How much heat must be added to 0.55 kg of aluminum to change it from a solid at 180°C to a liquid at 660°C (its melting point)? The latent heat of fusion for aluminum is 4.0x10^5 J/kg.

I understand the Equation Q=mc times change it T
would that be .55 times 4.0 x 10^5 times (660-180) or im i mising something please help im still haveing some trouble with this problem

FIRST you must heat the Al from 180 to 660

for that you need the heat capacity of Al, call it Cal, which is in your book.
Q1 = .55 * Cal * (660-180)
THEN you melt it
Q2 = .55 * 4*10^5
period, no temp in that eqn it happens at melting point

Then add Q1+Q2

To calculate the amount of heat required to change a substance from a solid to a liquid, you need to account for two types of energy transfers: the heat required to raise the temperature of the solid from 180°C to its melting point (660°C), and the heat required for the phase change from solid to liquid.

Let's break down the calculation step by step:

Step 1: Calculate the heat required to raise the temperature of the solid aluminum:
Q1 = mcΔT1
Where:
m = mass of aluminum = 0.55 kg
c = specific heat capacity of aluminum = 900 J/kg·°C (approximately)
ΔT1 = temperature change = final temperature (660°C) - initial temperature (180°C)

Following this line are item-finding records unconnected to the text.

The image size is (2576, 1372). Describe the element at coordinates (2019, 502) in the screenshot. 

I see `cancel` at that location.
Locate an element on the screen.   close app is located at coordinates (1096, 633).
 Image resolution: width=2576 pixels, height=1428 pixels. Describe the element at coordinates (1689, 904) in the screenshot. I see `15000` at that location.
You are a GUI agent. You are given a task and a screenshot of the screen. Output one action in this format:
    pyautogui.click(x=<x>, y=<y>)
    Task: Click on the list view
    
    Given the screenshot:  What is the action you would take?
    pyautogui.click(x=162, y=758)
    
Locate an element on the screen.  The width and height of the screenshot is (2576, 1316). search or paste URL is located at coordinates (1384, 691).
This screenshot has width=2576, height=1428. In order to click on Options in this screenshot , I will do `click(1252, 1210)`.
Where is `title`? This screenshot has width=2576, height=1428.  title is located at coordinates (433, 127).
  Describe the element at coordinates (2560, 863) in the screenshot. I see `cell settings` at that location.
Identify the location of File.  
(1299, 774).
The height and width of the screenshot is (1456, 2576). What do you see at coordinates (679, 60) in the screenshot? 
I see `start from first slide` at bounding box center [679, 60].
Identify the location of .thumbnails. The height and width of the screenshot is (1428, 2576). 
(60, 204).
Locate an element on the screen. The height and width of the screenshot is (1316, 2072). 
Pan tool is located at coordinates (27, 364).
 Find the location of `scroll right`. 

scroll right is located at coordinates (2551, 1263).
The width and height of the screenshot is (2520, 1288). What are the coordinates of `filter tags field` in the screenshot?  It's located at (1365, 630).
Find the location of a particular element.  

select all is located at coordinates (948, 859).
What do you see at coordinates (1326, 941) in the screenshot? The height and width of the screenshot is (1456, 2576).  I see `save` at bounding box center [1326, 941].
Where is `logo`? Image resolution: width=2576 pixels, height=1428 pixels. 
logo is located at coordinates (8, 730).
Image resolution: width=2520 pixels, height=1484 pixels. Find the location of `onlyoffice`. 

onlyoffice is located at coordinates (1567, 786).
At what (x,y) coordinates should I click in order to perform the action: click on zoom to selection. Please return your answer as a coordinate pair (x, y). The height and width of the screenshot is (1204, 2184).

Q1 = 0.55 kg * 900 J/kg·°C * (660°C - 180°C)
= 0.55 kg * 900 J/kg·°C * 480°C

Step 2: Calculate the heat required for the phase change from solid to liquid:
Q2 = mLf
Where:
m = mass of aluminum = 0.55 kg
Lf = latent heat of fusion for aluminum = 4.0 x 10^5 J/kg

Q2 = 0.55 kg * 4.0 x 10^5 J/kg

Step 3: Calculate the total heat required:
Q_total = Q1 + Q2

So the total heat required to change 0.55 kg of aluminum from a solid at 180°C to a liquid at 660°C is given by:

Q_total = (0.55 kg * 900 J/kg·°C * 480°C) + (0.55 kg * 4.0 x 10^5 J/kg)

Now you can compute the value of Q_total.